# [Selected passage]
Following weeks of negotiations that included Sony Pictures TV exploring opportunities with other networks, AMC and the content producer have reached an agreement for a fifth and final season of Breaking Bad.
Financial terms were not disclosed, but production will begin early next year on the 16-episode order. The launch date and the scheduling breakdown of the final campaign have not yet been determined, according to AMC.
The critically acclaimed series' fourth season premiered on July 18 to its highest ratings ever for the series. Thus far, household ratings are up 30% above season three, with 28% more total viewers and over 45% more persons 18 to 34.
Breaking Bad has garnered 16 Emmy nominations and six wins, including three straight for lead actor Bryan Cranston, who portrays Walt White, a high school chemistry who discovers he has cancer and is given two years to live. Given his prognosis, White wants to secure his family's finances and turns to a life of cooking and selling crystal meth.
"Watching this story evolve into the complex, compelling, and intense roller coaster ride that it has become has been an incredible creative experience for everyone at AMC," said AMC president Charlie Collier in a statement. "While it is sad to even contemplate the end of the series, we are so happy to have had the chance to go on this ride, and truly look forward to presenting the rest of this amazing story."

# [Material supplied]
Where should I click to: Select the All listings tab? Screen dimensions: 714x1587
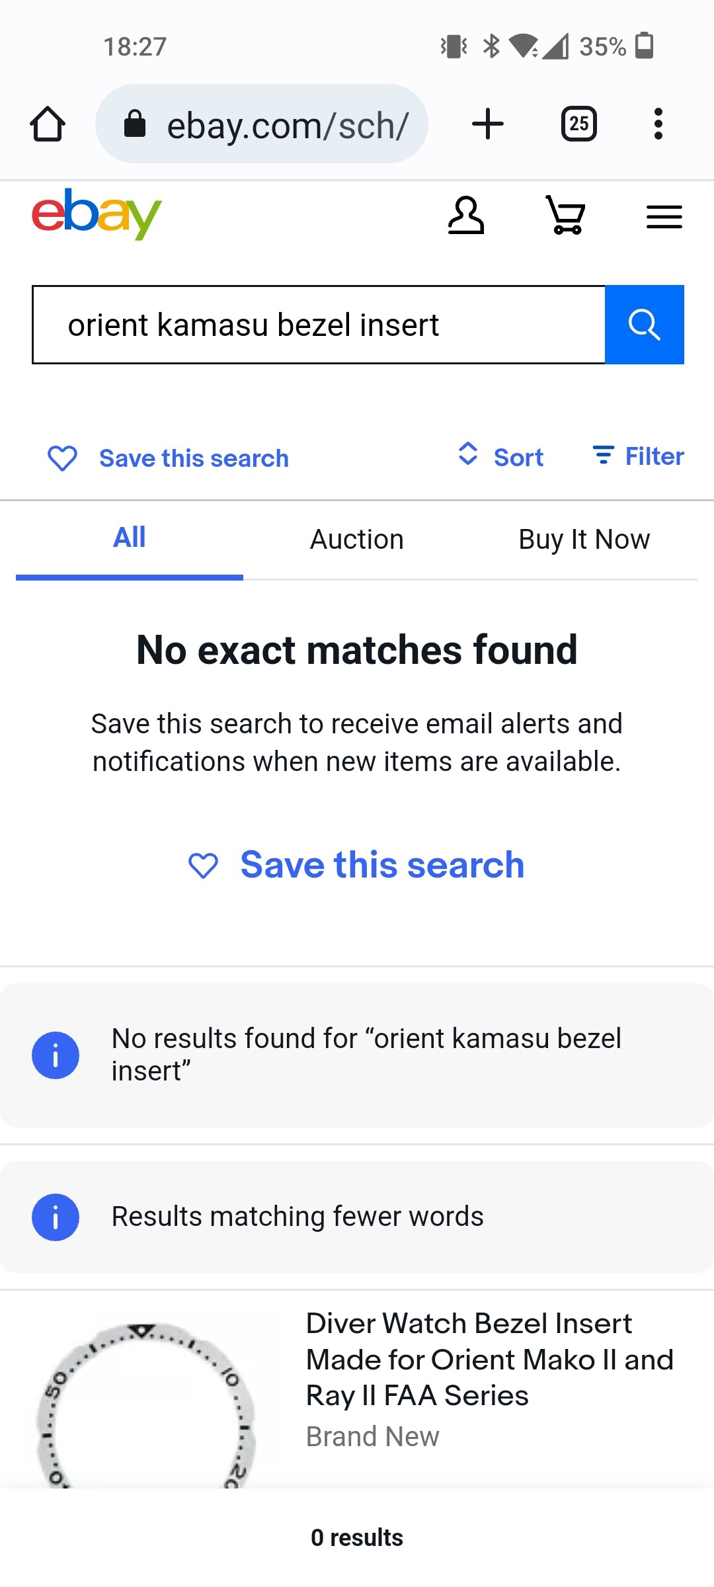[130, 538]
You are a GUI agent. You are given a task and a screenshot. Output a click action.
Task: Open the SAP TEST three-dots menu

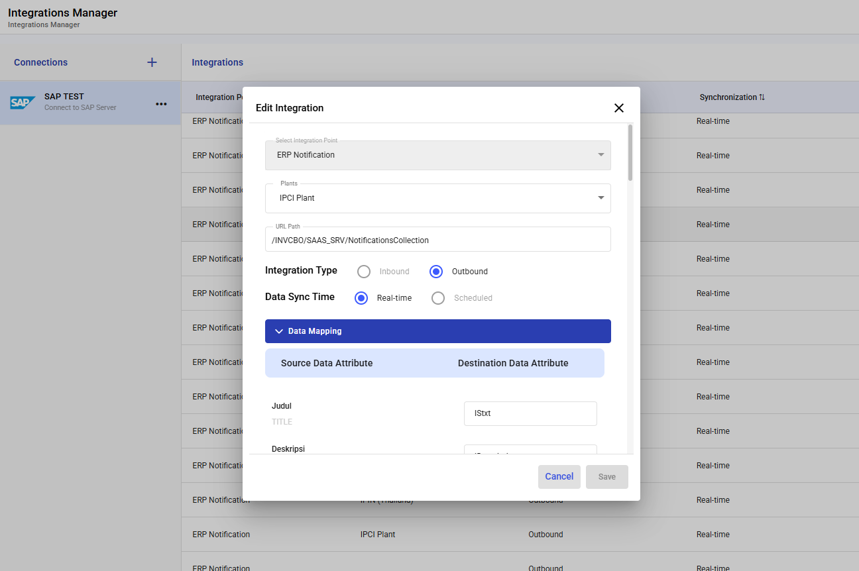pyautogui.click(x=161, y=103)
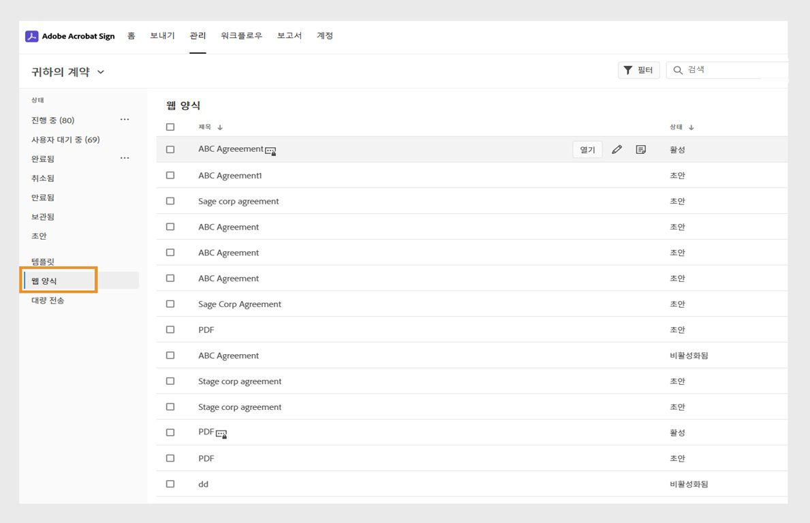Click the notes icon next to the edit pencil
Screen dimensions: 810x523
click(x=640, y=149)

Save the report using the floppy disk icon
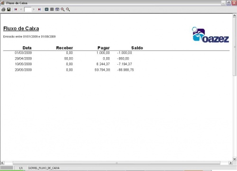click(9, 9)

# [Required actions]
1) Answer these questions about the article on Breaking Bad's final season:
(a) How many episodes are in the order for the final season?
(b) On what date did the fourth season premiere?
(c) Who is the president of AMC?
2) Pick up the article about Breaking Bad's final season after its last sentence and keep writing it.

# [Results for the exercise]
1)
(a) 16
(b) July 18
(c) Charlie Collier

2)
Noted creator Vince Gilligan: "It's a funny irony -- I'd hate to know the date of my own last day on earth, but I'm delighted to know what Walter White's will be (episodically speaking). This is a great gift to me and to my wonderful writers. It's knowledge which will allow us to properly build our story to a satisfying conclusion. Now, if we don't manage to pull that off, we've got no one to blame but ourselves."
The deal with SPT follows the departure of show runner Frank Darabont from high-rated zombie series The Walking Dead and prolonged negotiations with Lionsgate over a renewal for a fifth season of the three-time Emmy-winning drama, Mad Men. Those discussions pushed the campaign into 2012, rather than its typical summer start.